## Rows on where targets appear
+++++

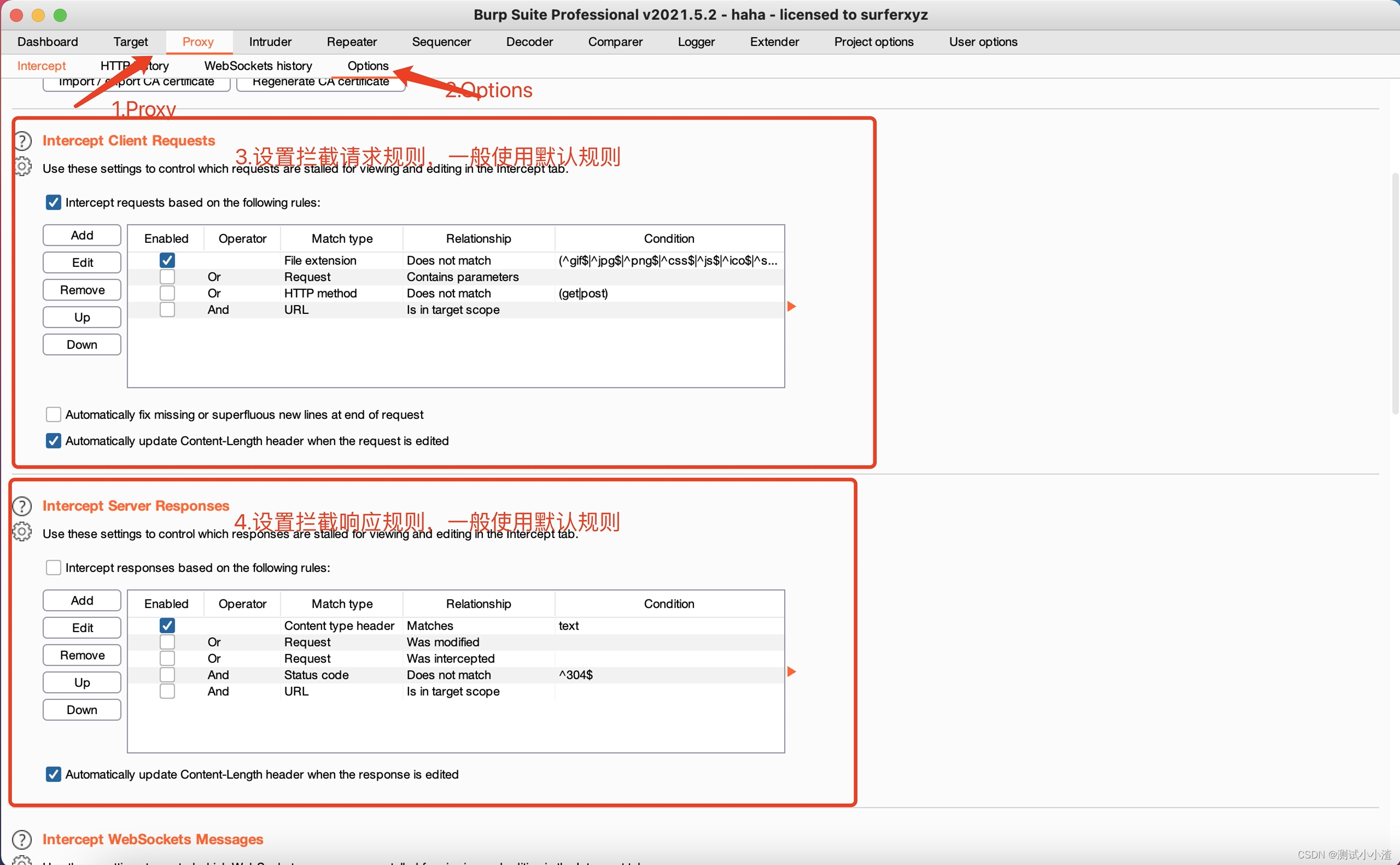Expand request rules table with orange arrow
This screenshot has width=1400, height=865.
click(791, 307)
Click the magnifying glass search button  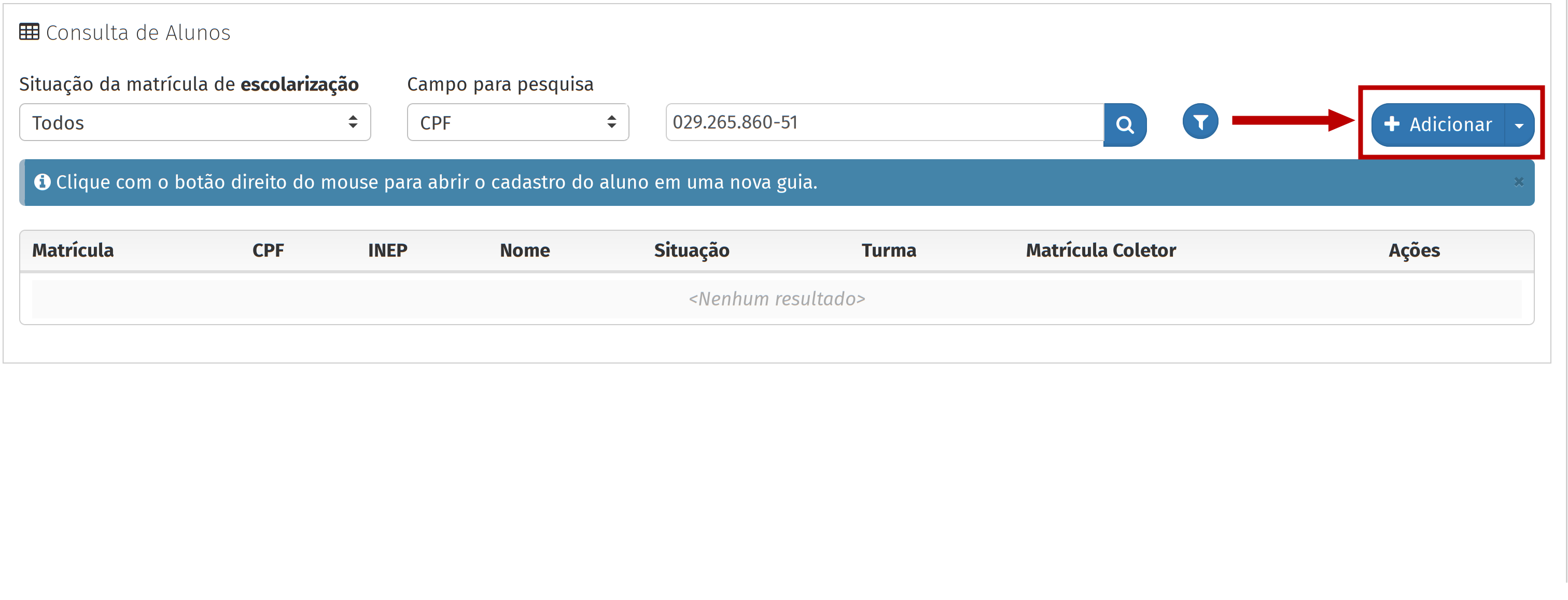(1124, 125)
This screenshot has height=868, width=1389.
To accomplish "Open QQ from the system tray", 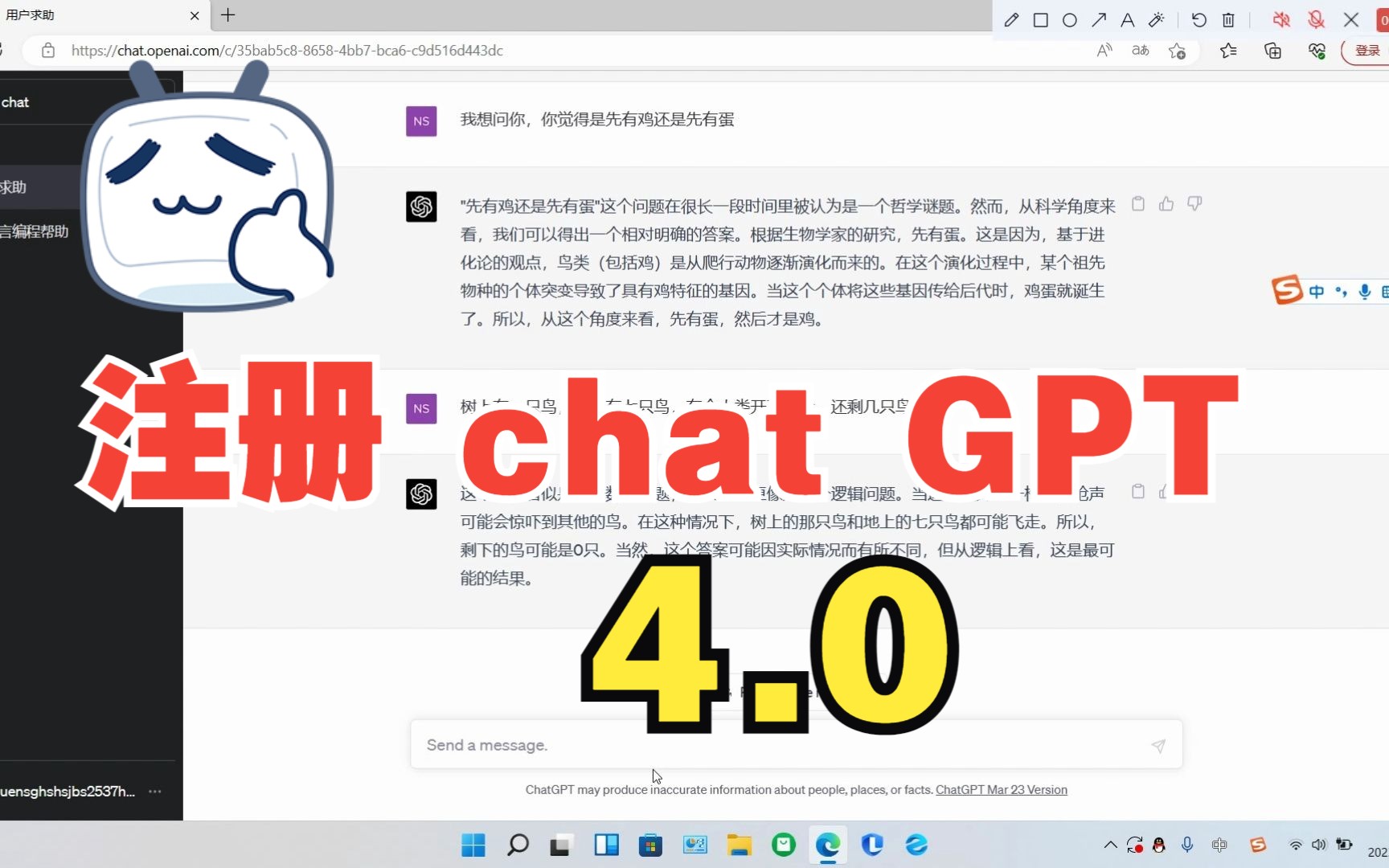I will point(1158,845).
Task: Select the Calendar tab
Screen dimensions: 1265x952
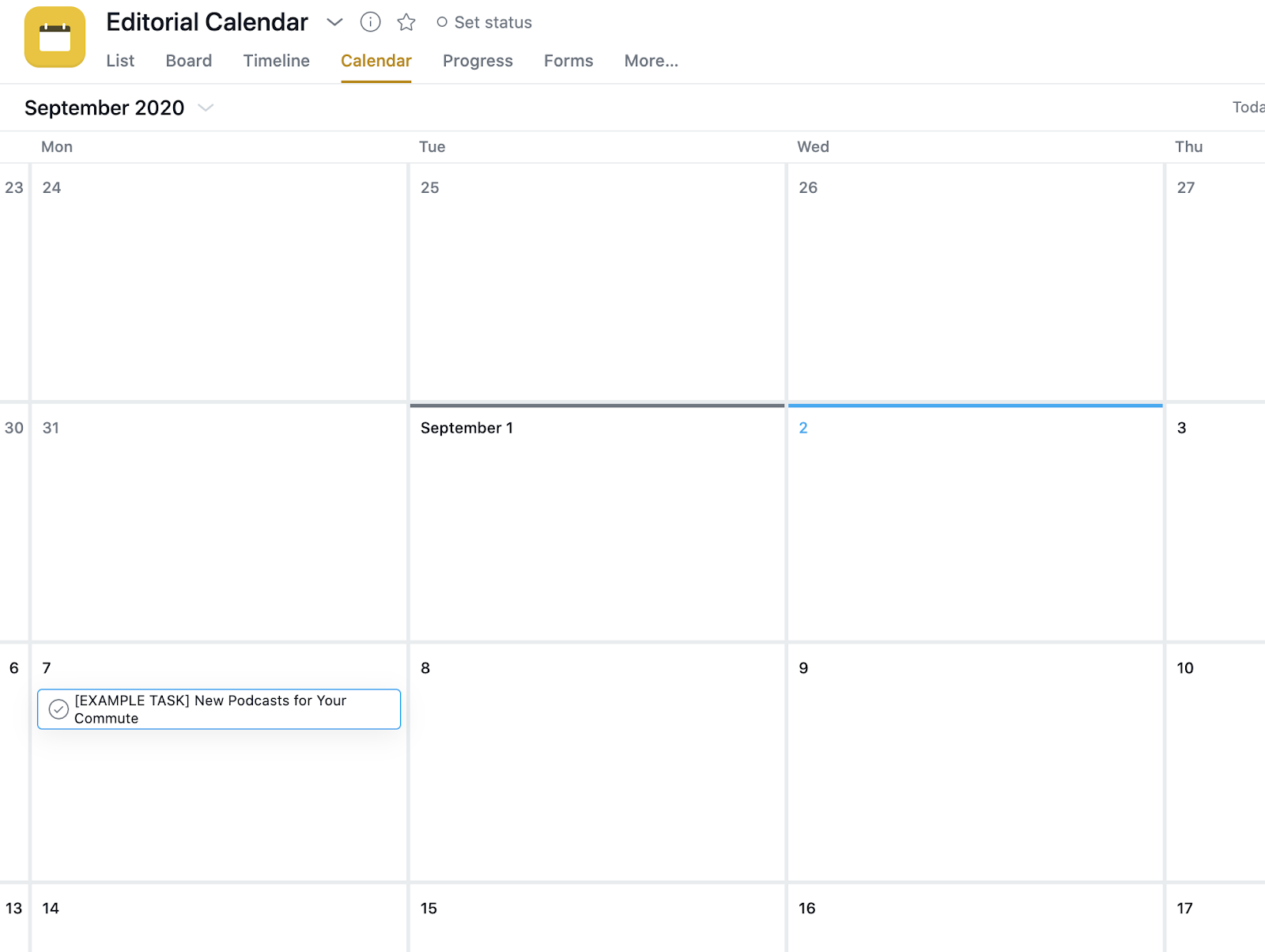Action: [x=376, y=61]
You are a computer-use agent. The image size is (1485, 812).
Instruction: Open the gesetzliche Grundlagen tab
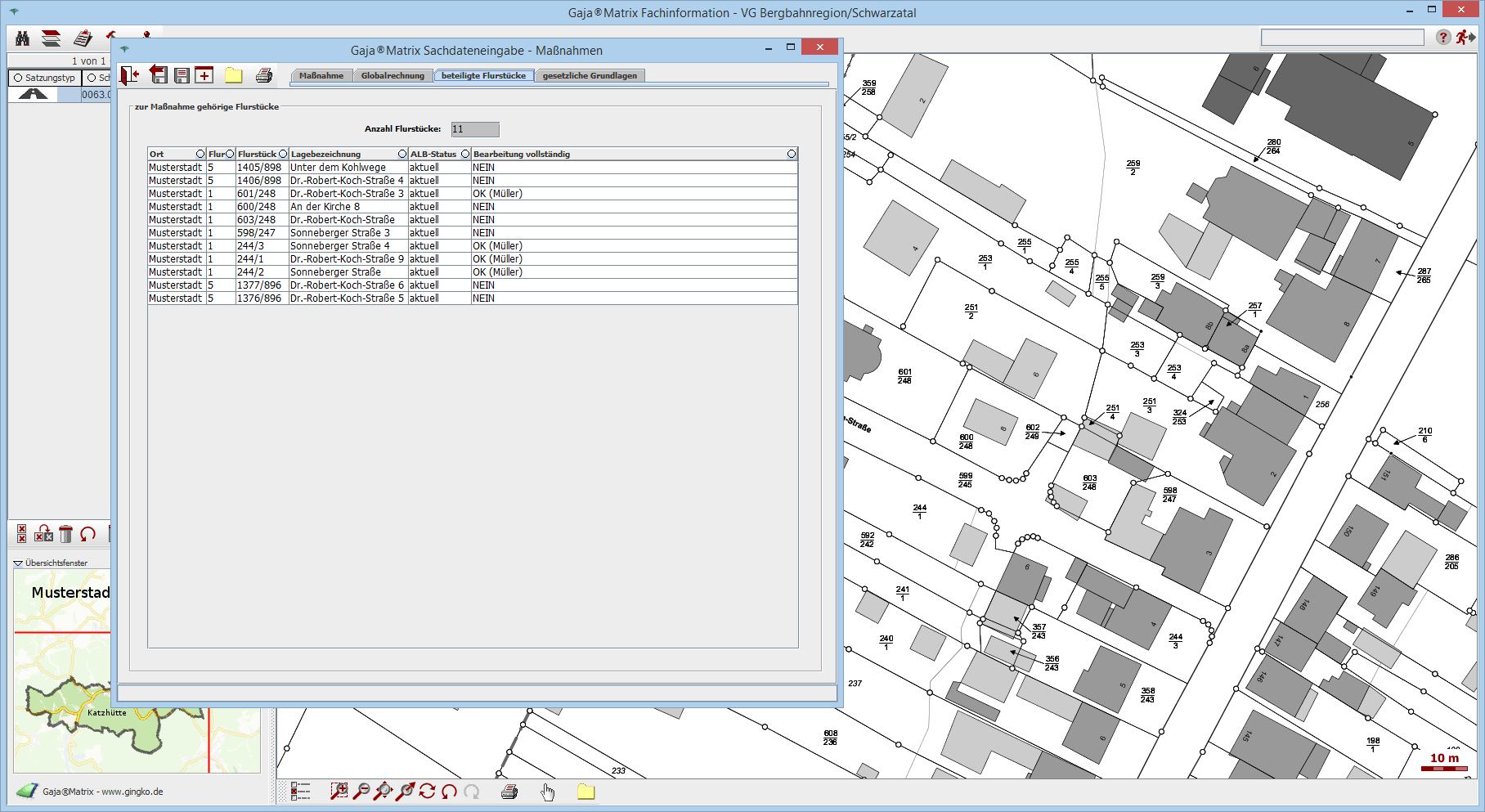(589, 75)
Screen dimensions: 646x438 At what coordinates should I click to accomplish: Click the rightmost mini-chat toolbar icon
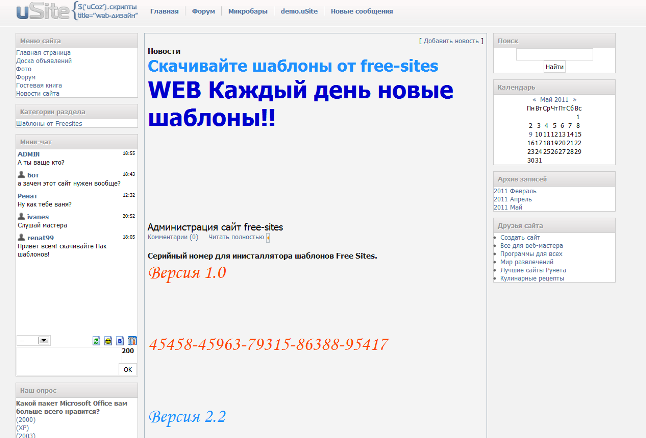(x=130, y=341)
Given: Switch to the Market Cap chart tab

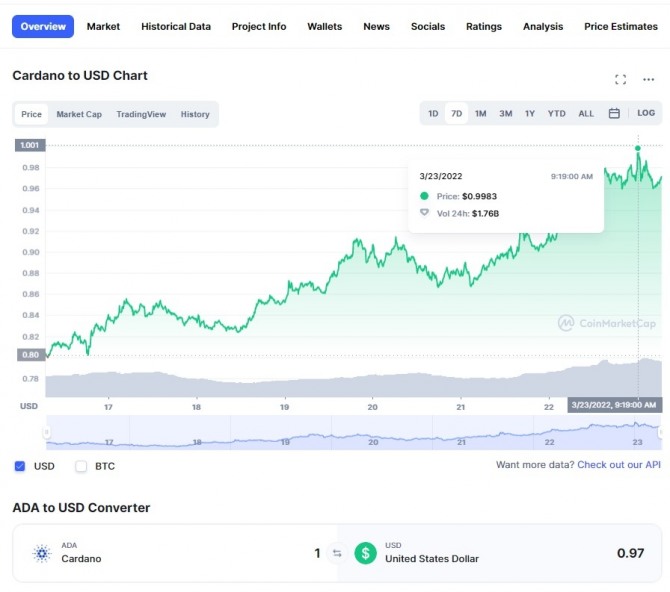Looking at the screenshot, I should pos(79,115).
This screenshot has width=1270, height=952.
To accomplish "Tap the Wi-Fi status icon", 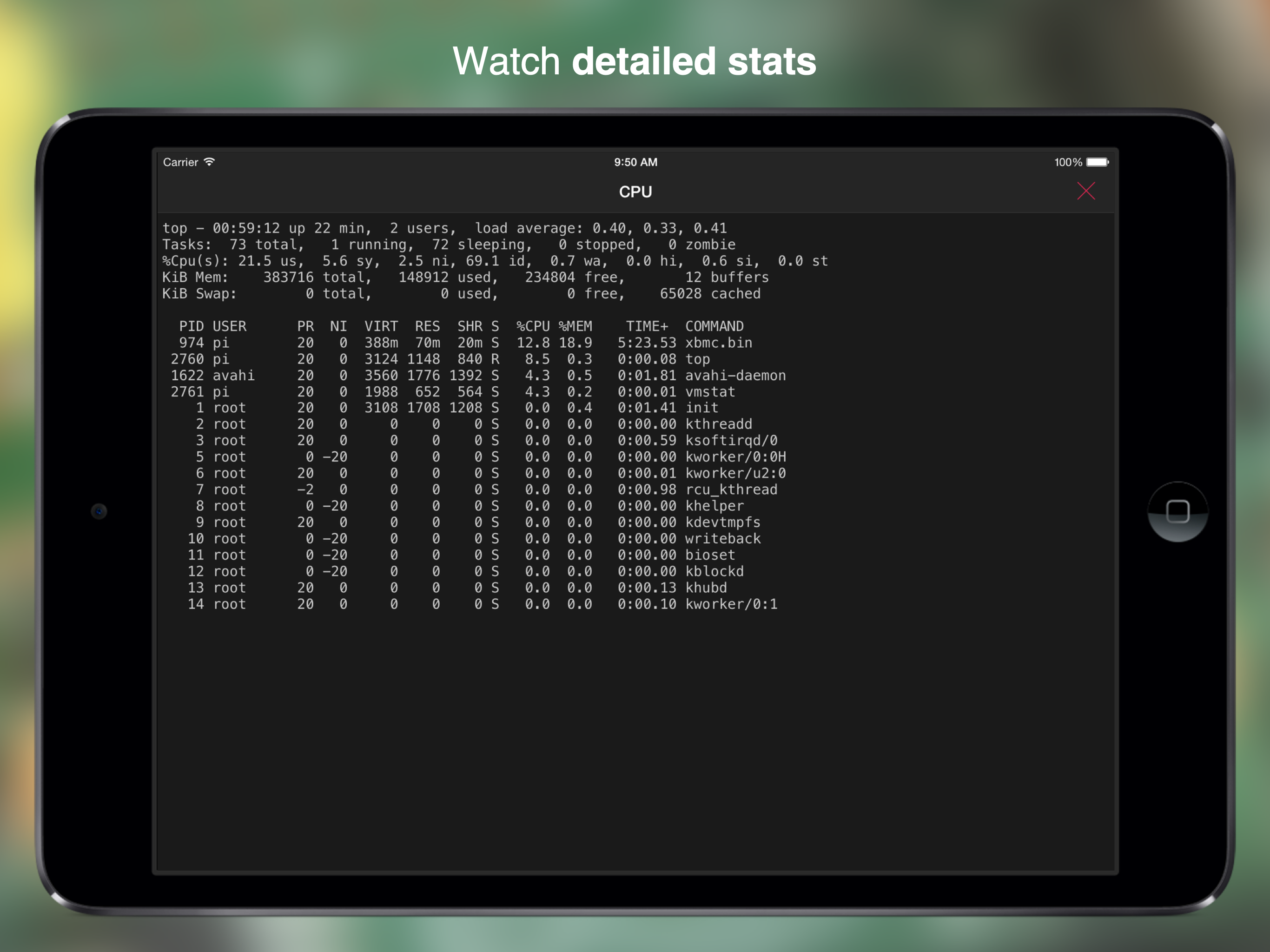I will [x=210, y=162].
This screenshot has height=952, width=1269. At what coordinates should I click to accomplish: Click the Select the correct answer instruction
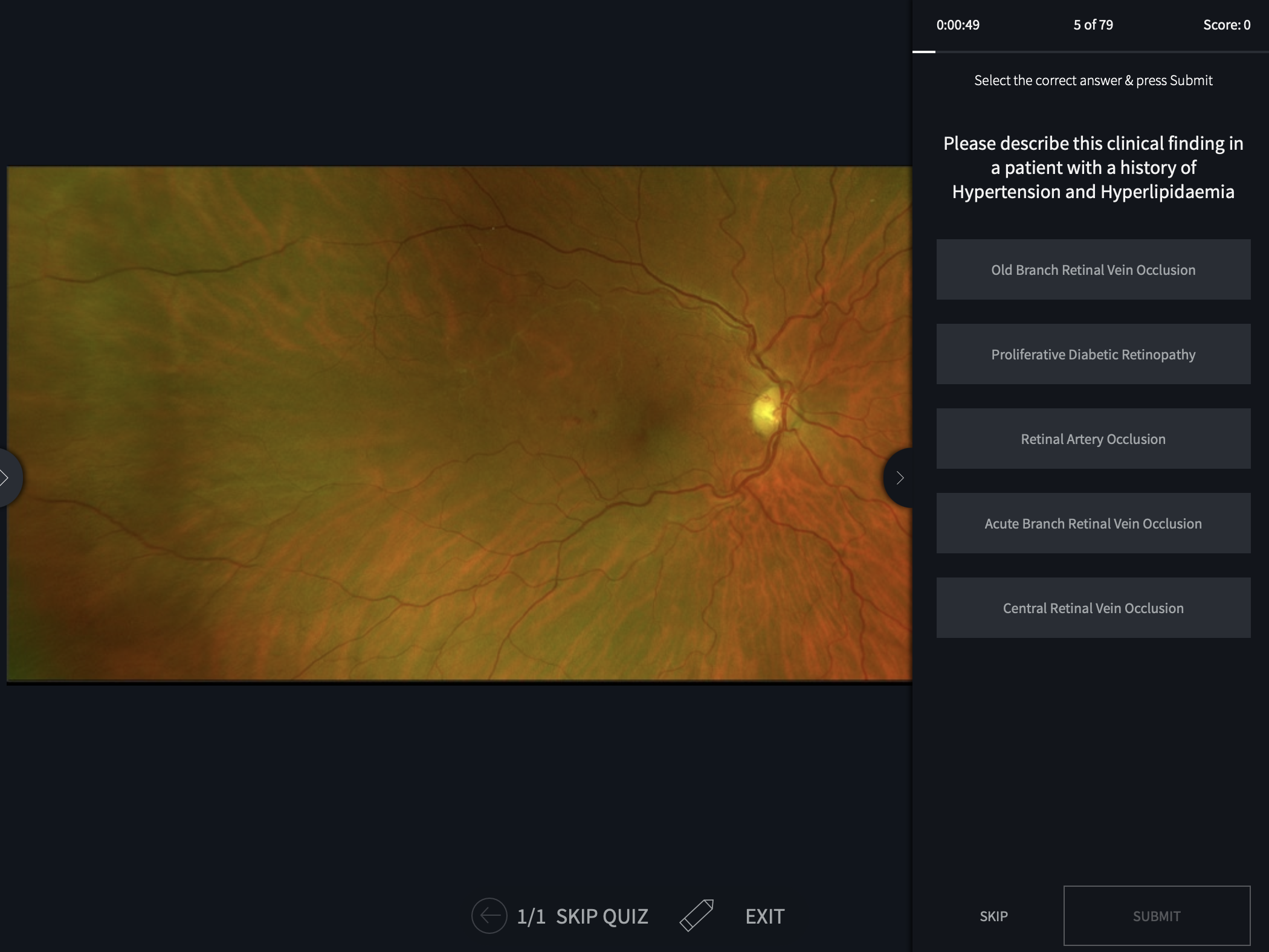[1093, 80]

+++++

Find each line in the rows above that contains the word "coordinates", and copy those lines. Case counts when matching.

Screen dimensions: 646x438 At what coordinates should I click to accomplish: Click the rightmost mini-chat toolbar icon
This screenshot has height=952, width=1269. At what coordinates should I click to accomplish: Click the Select the correct answer instruction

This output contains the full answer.